Note: Must be completed by an authorized regulated Health Care Professional.

A regulated Health Care Professional is: a Family Doctor or other Physician, including Psychiatrist, Physiotherapist, Optometrist, Audiologist,Psychologist, Chiropractor, Occupational Therapist, Speech Language Pathologist, or Registered Nurse.

I certify that the applicant is a person with a disability who, because of the disability, needs to be accompanied by a support person to assist with communication, mobility, personal/medical needs or with access to goods, services or facilities. I certify further that the information I have provided in this application is accurate and complete to the best of my knowledge.

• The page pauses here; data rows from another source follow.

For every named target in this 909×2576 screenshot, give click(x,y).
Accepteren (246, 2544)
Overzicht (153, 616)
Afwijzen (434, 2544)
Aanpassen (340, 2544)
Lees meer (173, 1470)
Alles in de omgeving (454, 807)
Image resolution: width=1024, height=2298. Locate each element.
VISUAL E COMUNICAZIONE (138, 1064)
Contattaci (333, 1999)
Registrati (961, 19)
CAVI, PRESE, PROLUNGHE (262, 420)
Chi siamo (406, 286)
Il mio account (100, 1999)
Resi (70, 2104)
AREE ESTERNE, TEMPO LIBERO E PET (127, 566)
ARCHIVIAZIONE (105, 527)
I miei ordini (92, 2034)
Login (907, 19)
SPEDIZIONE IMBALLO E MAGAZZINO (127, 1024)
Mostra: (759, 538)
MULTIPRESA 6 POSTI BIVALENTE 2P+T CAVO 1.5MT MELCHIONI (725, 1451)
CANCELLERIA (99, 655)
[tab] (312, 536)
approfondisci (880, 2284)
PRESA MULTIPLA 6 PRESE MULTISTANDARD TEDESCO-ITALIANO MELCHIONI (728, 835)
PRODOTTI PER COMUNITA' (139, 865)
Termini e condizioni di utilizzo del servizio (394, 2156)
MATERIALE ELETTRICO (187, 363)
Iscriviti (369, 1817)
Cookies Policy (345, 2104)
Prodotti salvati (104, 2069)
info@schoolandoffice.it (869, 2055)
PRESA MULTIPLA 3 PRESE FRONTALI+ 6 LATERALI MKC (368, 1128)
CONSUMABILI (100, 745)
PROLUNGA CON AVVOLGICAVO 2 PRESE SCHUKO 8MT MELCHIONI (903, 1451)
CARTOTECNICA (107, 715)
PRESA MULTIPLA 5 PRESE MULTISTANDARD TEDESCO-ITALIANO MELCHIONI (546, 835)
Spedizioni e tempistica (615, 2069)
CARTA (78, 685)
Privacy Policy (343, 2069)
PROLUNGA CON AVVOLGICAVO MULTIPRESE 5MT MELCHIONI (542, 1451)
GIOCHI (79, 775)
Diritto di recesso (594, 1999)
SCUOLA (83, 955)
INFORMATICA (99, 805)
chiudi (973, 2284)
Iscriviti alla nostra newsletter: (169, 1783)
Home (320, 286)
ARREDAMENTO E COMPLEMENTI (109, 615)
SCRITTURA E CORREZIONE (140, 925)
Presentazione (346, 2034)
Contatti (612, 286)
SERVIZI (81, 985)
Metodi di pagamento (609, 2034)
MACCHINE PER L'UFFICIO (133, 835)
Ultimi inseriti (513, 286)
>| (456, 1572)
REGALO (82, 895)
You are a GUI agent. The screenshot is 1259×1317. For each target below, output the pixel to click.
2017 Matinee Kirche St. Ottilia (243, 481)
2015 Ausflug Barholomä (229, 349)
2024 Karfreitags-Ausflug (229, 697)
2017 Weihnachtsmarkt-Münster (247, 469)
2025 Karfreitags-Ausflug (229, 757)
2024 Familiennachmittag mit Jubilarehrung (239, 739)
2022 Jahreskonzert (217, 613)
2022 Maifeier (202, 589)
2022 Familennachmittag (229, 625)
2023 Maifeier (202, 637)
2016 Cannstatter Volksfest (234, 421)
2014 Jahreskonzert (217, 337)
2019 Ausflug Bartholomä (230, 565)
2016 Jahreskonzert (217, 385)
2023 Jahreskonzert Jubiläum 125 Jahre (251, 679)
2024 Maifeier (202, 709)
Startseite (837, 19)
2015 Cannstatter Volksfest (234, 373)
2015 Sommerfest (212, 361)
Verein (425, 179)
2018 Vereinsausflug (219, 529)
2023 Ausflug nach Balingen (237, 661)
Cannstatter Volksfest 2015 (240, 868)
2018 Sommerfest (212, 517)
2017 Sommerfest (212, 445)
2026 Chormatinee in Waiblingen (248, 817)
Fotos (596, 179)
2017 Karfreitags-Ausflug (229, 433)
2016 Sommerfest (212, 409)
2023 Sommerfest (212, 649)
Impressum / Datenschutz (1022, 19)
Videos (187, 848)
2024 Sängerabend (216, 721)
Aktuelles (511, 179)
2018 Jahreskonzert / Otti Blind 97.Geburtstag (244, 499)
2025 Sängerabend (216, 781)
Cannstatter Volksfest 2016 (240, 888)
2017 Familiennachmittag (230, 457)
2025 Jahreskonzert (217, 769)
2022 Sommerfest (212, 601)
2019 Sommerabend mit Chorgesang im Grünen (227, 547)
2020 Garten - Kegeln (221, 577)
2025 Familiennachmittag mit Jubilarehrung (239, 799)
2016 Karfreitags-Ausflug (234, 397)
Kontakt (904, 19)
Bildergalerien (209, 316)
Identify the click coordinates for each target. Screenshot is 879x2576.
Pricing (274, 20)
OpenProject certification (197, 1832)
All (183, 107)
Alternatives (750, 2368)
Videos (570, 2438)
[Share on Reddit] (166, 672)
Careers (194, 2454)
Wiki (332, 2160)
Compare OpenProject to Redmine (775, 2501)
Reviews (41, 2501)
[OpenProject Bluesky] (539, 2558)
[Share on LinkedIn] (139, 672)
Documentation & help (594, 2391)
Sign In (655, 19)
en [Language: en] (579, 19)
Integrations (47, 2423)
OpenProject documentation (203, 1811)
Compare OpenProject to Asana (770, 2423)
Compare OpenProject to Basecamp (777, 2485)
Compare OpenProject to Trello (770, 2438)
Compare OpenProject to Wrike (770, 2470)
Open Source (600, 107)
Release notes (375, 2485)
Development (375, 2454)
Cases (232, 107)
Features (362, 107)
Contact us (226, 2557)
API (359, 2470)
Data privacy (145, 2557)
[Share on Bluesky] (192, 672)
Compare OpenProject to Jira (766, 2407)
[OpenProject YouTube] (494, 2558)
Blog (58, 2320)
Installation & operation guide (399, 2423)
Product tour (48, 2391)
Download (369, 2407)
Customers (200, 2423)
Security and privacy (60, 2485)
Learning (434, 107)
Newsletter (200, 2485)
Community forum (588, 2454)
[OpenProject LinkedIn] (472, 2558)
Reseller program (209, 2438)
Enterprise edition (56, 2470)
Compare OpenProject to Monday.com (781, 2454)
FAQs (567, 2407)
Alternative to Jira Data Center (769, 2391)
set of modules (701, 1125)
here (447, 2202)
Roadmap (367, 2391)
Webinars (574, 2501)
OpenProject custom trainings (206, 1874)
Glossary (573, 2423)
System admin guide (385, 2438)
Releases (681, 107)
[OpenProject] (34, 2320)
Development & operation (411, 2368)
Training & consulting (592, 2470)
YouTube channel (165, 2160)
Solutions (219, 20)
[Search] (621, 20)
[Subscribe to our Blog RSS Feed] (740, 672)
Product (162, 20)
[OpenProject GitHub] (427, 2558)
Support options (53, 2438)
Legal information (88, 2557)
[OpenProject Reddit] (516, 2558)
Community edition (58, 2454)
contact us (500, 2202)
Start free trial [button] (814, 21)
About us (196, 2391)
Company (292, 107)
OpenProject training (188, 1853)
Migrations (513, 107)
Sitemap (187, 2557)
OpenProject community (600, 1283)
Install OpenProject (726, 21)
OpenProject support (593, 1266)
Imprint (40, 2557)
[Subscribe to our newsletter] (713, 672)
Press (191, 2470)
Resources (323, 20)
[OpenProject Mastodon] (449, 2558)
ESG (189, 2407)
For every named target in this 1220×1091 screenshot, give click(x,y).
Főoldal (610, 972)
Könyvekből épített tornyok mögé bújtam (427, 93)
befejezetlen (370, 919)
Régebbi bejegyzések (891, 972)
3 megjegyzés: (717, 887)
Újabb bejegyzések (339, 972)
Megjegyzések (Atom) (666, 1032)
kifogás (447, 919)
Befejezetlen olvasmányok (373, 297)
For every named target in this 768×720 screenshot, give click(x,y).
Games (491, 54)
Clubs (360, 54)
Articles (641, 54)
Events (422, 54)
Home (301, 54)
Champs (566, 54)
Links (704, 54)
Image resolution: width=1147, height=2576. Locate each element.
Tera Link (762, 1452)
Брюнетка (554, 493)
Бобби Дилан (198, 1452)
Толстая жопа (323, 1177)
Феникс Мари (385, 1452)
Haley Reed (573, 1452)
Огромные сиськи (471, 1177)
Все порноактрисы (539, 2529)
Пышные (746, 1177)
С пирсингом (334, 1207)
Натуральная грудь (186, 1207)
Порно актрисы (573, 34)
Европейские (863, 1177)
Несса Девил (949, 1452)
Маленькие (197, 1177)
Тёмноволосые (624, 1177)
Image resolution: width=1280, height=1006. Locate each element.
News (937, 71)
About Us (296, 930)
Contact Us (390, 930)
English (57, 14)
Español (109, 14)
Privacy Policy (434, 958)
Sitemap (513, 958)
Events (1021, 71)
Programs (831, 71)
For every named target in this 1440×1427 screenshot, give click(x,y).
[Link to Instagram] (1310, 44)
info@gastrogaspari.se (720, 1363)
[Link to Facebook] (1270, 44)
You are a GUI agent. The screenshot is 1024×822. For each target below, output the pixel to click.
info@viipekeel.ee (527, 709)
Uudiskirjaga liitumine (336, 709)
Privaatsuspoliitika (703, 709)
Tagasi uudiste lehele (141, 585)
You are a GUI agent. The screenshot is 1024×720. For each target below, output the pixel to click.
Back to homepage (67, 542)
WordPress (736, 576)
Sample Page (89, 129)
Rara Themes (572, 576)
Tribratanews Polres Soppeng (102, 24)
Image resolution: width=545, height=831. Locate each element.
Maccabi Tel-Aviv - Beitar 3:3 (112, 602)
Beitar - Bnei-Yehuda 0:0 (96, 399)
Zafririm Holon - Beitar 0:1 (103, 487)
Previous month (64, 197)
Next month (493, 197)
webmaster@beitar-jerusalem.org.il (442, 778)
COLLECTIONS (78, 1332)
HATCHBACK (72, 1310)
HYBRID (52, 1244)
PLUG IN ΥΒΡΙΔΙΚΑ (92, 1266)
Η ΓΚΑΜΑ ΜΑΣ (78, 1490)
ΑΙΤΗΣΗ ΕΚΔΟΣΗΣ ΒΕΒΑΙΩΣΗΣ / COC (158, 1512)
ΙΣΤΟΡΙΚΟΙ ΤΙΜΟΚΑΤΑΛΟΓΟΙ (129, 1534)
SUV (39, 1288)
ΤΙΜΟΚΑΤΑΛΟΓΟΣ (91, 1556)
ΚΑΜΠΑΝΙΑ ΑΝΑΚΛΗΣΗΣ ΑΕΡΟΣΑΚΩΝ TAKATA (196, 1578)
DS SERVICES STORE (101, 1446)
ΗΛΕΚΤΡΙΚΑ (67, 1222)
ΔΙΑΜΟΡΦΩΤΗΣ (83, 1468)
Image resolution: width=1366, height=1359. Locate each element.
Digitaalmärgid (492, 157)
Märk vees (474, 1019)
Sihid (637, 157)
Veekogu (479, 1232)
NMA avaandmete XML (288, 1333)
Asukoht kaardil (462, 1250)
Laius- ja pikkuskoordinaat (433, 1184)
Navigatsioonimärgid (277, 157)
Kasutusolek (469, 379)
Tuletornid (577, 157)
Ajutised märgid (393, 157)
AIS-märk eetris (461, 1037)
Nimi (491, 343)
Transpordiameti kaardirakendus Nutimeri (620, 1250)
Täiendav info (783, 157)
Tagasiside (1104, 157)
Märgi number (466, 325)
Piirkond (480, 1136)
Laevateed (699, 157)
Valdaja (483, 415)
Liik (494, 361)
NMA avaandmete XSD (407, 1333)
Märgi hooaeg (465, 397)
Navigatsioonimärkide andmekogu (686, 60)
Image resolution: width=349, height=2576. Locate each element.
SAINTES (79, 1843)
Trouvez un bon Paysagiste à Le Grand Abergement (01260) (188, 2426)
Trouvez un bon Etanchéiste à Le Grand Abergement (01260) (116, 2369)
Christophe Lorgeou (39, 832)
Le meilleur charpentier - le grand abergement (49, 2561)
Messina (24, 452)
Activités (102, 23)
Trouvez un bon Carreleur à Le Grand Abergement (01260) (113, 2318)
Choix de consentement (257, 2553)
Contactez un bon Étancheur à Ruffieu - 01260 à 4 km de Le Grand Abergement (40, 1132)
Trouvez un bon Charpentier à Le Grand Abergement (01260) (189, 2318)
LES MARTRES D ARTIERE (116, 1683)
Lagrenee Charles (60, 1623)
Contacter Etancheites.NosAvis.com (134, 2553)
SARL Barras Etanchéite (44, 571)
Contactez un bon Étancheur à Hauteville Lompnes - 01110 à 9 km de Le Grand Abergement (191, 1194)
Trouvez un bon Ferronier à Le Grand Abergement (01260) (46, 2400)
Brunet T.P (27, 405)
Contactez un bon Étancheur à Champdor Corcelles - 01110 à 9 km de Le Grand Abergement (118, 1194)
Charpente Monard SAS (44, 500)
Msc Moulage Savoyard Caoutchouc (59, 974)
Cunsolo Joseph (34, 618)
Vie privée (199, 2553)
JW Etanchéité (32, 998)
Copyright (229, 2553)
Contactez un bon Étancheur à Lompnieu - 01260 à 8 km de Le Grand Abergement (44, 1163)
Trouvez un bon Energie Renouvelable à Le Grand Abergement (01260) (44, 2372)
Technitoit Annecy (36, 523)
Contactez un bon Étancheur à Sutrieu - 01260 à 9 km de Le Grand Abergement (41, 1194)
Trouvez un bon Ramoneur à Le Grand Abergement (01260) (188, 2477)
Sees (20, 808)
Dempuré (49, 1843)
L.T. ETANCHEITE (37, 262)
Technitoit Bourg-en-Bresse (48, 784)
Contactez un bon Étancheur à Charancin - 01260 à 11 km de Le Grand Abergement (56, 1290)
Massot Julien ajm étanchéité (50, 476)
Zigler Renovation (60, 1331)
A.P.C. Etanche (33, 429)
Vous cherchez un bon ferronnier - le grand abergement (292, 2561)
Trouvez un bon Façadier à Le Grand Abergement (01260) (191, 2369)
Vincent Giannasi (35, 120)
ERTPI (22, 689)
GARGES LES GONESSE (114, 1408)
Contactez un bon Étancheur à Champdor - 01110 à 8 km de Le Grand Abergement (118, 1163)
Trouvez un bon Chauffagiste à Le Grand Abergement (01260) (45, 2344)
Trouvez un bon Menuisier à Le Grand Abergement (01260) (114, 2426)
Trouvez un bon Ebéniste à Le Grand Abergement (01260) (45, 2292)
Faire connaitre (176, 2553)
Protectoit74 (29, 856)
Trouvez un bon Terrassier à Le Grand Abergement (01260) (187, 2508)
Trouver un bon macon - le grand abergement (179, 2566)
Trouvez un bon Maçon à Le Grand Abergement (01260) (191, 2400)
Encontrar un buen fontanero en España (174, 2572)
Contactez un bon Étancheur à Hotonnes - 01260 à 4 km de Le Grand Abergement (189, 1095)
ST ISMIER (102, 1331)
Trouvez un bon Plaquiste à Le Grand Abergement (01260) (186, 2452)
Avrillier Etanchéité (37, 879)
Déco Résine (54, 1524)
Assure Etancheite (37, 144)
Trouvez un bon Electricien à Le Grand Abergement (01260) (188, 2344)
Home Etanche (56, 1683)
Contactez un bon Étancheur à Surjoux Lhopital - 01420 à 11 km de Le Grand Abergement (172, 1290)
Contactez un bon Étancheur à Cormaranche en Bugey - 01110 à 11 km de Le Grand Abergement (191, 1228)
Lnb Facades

The personal information on this form is collected under the authority of the City of Toronto Act, 2006, S.O. 2006, c.11, Schedule A, and the Municipal Freedom of Information and Protection of Privacy Act, R.S.O. 1990, c. M.56, S.31. This information is collected and used for the purpose of the TTC Support Person Assistance Program, including ligibility determination and notifying applicants of any future changes to the Program. Questions about this collection can be directed to the TTC Customer Service Department, 1900 Yonge Street, Toronto, Ontario, M4S 1Z2, or by calling 416-393-3030.

For TTC Photo ID Office Use Only

Mailing Information

If mailing the application to the TTC, ensure that the following are enclosed: Completed application form (Parts A and B by the applicant or legal guardian, and Part C by an authorized regulated health care professional) Two (2) colour passport photos of the applicant, certified by the health care professional who completed Part C of the application Mail this application to: TTC Support Person Assistance Card 1900 Yonge Street Toronto, Ontario M4S 1Z2

Please allow 2 to 4 weeks processing time to receive the Support Person Assistance Card.